I think that One degree has a point but is not stating it as elegantly as you would like.
If we pause and look at two young people just learning the "ways of love and sex" then that alone is a mitigation of the rules that we would hold someone in their mid 20's to. If, for example, an inexperienced young woman touches her boyfriend's penis thinking that he would like it, she should not be held accountable for sexual assault when she is 50. It is a non-issue. A young man touches a woman's breast while they are kissing in the car should not call him to account in his 50's unless the girl says no and he persists.
Do we really want to take spontaneity out of sex? Do we really want to stop and have "the talk" before every encounter? I think not.
Society will tell us that we all know what a boy is doing when he tries to get his girlfriend to come to his room in private. Somehow we are shocked and appalled when she follows him and then years later complains that he tried to have sex with her and she didn't want to.
Maybe we ought to raise the age of consent to 45 for women. This discussion seems to imagine no time in their lives when they are responsible for sexual outcomes.
Now before some pea brain goes off about forcible rape, please note that I did not say it is ever OK to proceed when a woman clearly says no. Or a man for that matter.
I brought this issue up earlier. One degree has agreed with me that there is real danger in trivializing rape by applying it to very minor encounters.
We live in a world where not everyone is spot on their game all of the time. We also live with a society which, in many parts of the world (and the US not excluded) the expectation is that the man be the "aggressor". Poor word but apt. What might be the case in Boston may not be the case in West Virginia.
Do we want a campaign worldwide to pull this social meme down and replace it with some Spock-like contractual protocol every time we wish to be intimate? I hope not.
We teach our kids to understand that no means no. It may not mean never but it means no, now.
We teach our kids (and recalcitrant adults) that the marketplace is never an OK place to initiate sexual advances. That it is never OK for a boss to make a pass at a subordinate. (What Bill Clinton did was not wrong because he did not have consent. It was wrong because he was in a position of power over Monica adding the fact that they were at work.)
Verbally asking for consent is okay. It may be unromantic, but for people who have trouble with non-verbal cues, the chances of spontaneous and non-awkward romance are slim anyway.
This is a cop out.
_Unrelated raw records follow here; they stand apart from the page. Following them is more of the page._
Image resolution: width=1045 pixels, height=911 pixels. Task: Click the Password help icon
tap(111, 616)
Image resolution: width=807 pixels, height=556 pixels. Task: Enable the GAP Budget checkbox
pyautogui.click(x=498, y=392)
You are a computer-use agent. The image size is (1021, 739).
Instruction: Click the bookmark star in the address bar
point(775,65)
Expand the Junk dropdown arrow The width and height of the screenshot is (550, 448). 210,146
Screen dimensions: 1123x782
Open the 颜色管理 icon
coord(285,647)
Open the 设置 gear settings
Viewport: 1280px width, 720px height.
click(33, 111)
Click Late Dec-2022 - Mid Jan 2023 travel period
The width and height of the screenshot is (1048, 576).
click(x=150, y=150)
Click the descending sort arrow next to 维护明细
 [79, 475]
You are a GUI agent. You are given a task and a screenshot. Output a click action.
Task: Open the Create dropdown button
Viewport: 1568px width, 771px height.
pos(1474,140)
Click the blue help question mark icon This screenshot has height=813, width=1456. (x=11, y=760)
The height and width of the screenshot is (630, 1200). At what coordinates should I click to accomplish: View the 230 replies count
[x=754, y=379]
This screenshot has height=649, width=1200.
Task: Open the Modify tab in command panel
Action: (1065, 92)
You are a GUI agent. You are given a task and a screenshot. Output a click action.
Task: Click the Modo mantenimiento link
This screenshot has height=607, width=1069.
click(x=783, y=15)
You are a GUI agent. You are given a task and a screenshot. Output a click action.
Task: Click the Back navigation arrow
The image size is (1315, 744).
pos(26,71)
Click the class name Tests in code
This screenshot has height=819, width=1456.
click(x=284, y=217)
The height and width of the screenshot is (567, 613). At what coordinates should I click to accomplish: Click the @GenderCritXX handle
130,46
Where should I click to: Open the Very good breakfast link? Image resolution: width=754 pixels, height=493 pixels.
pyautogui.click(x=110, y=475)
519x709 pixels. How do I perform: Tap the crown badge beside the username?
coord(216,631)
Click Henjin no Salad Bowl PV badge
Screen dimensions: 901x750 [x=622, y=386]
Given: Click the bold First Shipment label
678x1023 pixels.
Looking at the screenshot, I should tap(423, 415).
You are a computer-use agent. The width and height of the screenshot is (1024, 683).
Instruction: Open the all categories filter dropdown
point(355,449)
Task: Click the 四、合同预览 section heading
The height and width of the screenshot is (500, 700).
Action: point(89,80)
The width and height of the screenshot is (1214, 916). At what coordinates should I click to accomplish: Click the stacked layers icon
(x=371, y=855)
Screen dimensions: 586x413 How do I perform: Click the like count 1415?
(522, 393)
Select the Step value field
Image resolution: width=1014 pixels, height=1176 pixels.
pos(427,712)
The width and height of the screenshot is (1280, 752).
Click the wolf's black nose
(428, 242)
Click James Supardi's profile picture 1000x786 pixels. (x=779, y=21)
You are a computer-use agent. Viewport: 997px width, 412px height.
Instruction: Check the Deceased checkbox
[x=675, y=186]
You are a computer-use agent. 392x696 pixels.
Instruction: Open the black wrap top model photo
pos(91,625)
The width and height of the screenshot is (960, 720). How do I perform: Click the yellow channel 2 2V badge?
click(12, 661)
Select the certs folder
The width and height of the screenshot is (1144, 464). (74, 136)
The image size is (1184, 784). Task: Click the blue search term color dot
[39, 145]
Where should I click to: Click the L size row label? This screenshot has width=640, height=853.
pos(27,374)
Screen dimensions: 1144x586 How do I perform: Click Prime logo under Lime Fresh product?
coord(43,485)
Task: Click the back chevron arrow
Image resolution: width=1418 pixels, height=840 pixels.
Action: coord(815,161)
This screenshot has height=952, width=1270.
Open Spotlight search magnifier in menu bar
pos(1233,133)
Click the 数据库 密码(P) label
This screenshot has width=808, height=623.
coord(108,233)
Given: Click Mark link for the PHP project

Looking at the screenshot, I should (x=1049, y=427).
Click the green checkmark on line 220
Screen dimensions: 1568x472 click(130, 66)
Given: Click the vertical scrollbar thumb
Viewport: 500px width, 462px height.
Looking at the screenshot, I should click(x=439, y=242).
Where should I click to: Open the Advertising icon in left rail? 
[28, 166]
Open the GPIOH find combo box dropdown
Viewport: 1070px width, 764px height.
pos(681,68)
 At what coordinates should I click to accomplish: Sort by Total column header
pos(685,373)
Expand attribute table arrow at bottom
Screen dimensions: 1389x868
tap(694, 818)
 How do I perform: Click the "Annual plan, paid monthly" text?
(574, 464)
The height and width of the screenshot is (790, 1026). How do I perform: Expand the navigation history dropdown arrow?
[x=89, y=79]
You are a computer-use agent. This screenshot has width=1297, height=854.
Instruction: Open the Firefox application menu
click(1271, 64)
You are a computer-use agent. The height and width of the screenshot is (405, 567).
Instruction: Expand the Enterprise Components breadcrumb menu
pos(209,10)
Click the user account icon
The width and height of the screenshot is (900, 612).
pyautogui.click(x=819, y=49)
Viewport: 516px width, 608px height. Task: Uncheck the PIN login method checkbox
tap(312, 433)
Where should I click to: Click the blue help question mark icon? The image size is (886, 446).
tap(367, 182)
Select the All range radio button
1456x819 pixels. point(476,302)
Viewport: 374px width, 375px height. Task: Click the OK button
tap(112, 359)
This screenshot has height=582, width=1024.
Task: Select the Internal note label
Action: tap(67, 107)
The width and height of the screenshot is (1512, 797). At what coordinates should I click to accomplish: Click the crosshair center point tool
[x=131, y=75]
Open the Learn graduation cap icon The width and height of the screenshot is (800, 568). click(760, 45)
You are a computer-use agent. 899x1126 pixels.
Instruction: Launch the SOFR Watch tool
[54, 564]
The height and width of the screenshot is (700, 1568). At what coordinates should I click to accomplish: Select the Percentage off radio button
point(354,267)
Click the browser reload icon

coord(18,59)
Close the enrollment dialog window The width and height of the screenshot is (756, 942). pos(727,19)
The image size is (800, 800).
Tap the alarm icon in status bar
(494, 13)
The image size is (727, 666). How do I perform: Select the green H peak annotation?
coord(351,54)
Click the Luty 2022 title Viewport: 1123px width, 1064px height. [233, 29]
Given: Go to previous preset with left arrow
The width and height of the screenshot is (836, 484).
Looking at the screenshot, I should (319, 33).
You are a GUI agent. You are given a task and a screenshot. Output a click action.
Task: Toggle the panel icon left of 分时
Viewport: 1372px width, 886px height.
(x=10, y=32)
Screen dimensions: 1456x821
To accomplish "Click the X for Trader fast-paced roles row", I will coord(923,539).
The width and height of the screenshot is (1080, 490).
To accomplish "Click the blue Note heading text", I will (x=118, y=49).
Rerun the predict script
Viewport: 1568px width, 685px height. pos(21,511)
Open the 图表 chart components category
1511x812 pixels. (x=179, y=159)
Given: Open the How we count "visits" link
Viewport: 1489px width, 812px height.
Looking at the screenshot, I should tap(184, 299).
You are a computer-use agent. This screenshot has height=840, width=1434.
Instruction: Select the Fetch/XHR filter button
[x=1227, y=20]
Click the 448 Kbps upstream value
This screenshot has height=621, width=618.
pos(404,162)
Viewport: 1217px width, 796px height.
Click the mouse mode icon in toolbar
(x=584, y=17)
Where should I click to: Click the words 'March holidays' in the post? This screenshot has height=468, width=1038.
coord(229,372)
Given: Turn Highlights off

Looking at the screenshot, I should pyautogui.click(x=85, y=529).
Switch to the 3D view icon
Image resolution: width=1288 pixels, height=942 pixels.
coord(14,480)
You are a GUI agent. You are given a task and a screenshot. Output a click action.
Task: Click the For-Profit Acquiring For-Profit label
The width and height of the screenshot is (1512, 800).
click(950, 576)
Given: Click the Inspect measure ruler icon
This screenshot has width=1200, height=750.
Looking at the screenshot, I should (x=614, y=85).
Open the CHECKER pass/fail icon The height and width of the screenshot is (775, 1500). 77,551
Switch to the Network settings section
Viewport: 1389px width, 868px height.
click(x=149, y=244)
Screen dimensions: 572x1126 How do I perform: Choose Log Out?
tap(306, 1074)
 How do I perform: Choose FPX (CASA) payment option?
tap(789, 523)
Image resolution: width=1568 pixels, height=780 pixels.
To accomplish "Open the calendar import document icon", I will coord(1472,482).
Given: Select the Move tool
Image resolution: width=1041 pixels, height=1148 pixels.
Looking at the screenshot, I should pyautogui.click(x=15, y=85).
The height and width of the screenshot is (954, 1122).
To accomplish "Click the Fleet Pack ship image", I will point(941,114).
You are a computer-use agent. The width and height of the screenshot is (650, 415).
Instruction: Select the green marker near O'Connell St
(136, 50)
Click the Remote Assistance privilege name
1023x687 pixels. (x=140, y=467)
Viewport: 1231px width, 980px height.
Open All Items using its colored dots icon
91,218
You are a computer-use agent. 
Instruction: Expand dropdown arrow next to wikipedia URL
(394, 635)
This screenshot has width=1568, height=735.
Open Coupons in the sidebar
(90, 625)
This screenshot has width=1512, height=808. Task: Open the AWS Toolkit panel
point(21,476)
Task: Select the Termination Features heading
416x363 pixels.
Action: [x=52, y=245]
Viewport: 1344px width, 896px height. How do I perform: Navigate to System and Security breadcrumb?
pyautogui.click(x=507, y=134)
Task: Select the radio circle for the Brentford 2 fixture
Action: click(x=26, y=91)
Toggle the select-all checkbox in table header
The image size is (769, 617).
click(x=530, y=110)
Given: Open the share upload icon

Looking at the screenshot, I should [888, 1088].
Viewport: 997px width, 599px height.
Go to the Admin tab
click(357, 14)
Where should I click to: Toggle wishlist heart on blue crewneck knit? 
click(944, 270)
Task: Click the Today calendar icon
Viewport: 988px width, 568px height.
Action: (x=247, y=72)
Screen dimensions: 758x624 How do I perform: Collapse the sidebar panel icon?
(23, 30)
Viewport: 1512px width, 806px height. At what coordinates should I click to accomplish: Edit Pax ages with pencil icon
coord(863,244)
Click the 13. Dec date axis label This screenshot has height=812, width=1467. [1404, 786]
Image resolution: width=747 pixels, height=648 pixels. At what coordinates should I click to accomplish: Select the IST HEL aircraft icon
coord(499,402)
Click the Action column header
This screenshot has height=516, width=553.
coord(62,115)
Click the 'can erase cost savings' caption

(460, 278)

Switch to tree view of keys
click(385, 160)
There are no "experts" in non verbal cues. It should be the both people's responsibility to firmly say NO if things go to fast or their limits are exceeded. It is not OK to "let someone go to far without protesting" , agonize about it for 40 years then bring it up.
Finally. What people are thinking in the heat of the moment is not always the way they will feel a year down the road. Or even in the morning for that matter. Both of them should be taught to understand this. They should be taught to take responsibility for their own action or inaction. And just maybe we should teach women to forgive themselves rather than blame someone else for their actions.
Now potential pea brain. Did I anywhere say it is OK to proceed after someone says NO? I did not.